■ WHAT TO PRODUCE: Translate this sentence from the gel stain forum thread into Spanish: "In using gel stains you want to make sure you don't rub it in very much or you will negate the benefits concerning blotching."

■ SOURCE DOCUMENT:
=-=-=
# Gel Stain Not What I Thought it would be



## andy_P

I am looking for comments, tips, experiences regarding the use of Gel Stain. I have just tried my first finishing job using Gel Stain and am less than pleased with the experience if not the results. The piece I was finishing is the Toy Box shown in my gallery.

The project ended up looking fine but using the Gel Stain was a disappointmen. I found it was difficult to apply without having to heap it on. If I tried to use a cloth to apply it, the stain started to dry out too soon and was harder to wipe off and end up with a smooth looking finish job.

I was using Minwax Gel Stain. I would appreciate some feedback. Maybe I am doing something wrong?????

Andy


----------



## woodnut

I by no means am expert, but I have used or tried to use gel-stains I had the same problem that you describe then I read a blog, ( I think it was on here) where they said to first apply a coat of shellac then the gel-stain and that did seem to help. I was applying it to pine so my biggest concern was splotches. I am sure someone else more qualified than myself well be along shortly to help out.


----------



## a1Jim

With gel stain it makes a big difference because some are much better than others. In using gel stains you want to make sure you don't rub it in very much or you will negate the benefits concerning blotching. Gel stain is like thick paint so don't expect the same look that oil stains give .


----------



## andy_P

This is Volador lumber that I am working with, so I don't think there is a need for shellac….but I might test that.

Jim, you said a mouthful…..Gel Stain is different! I think I will stick to oil stains in the furture unless someone comes up with a real plus for it. I think I better go back and re-read the articles in woodworking magazines and find what I was missing and again why they are supposed to be so great.


----------



## teenagewoodworker

dump the minwax and get some good gel stain… try the general finishes gell stain as well as the bartley gel stain… they are both superb products and the bartley is very thick while the general finishes is a little thinner and dries much slower than the bartley which dries very fast.


----------



## Don46

I'm about to finish (stain and varnish) an extensive amount of red oak cabinets and wine bins in a semi finished basement Is gel stain going to be easier or more complicated for this kind of project I wonder? I want to make it look nice and make the finish durable.
=-=-=
■ RECORDED INFORMATION:
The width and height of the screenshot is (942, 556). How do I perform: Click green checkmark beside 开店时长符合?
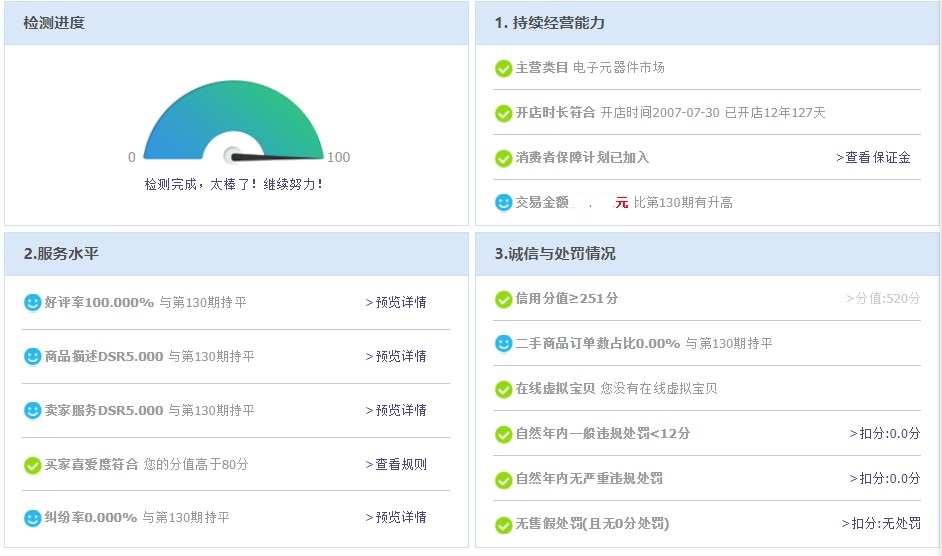[x=504, y=113]
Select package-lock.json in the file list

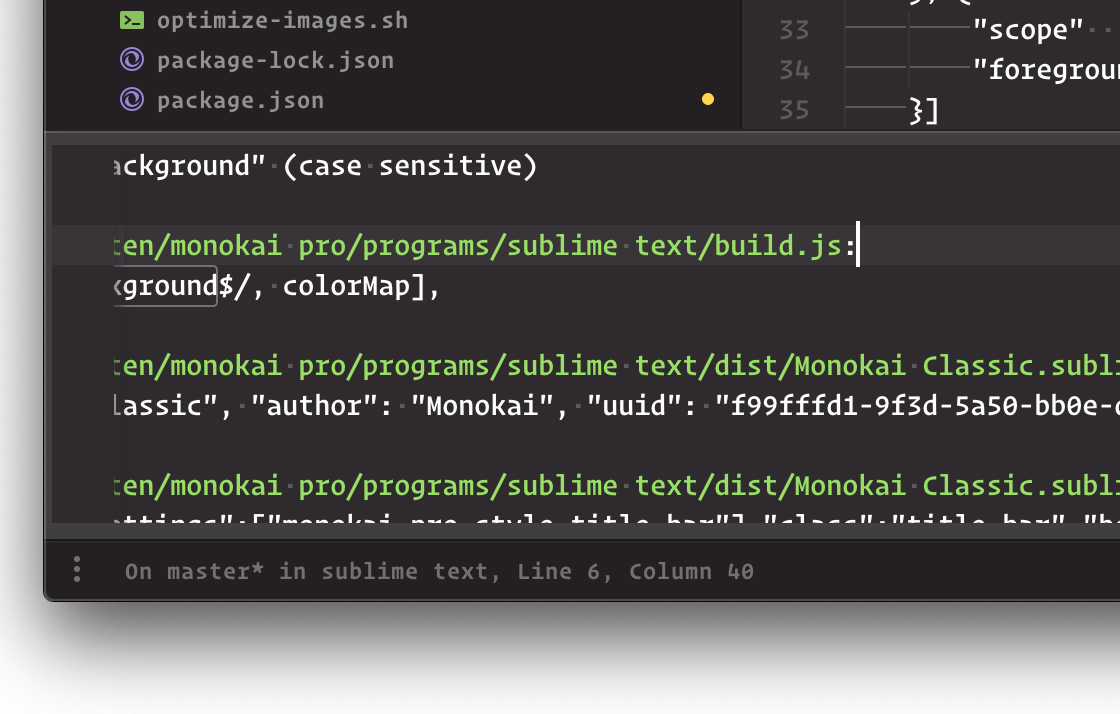[275, 60]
=-=-=
■ REPLY: Al usar tintes en gel, conviene asegurarse de no frotarlo mucho, o se anularán los beneficios en cuanto a las manchas.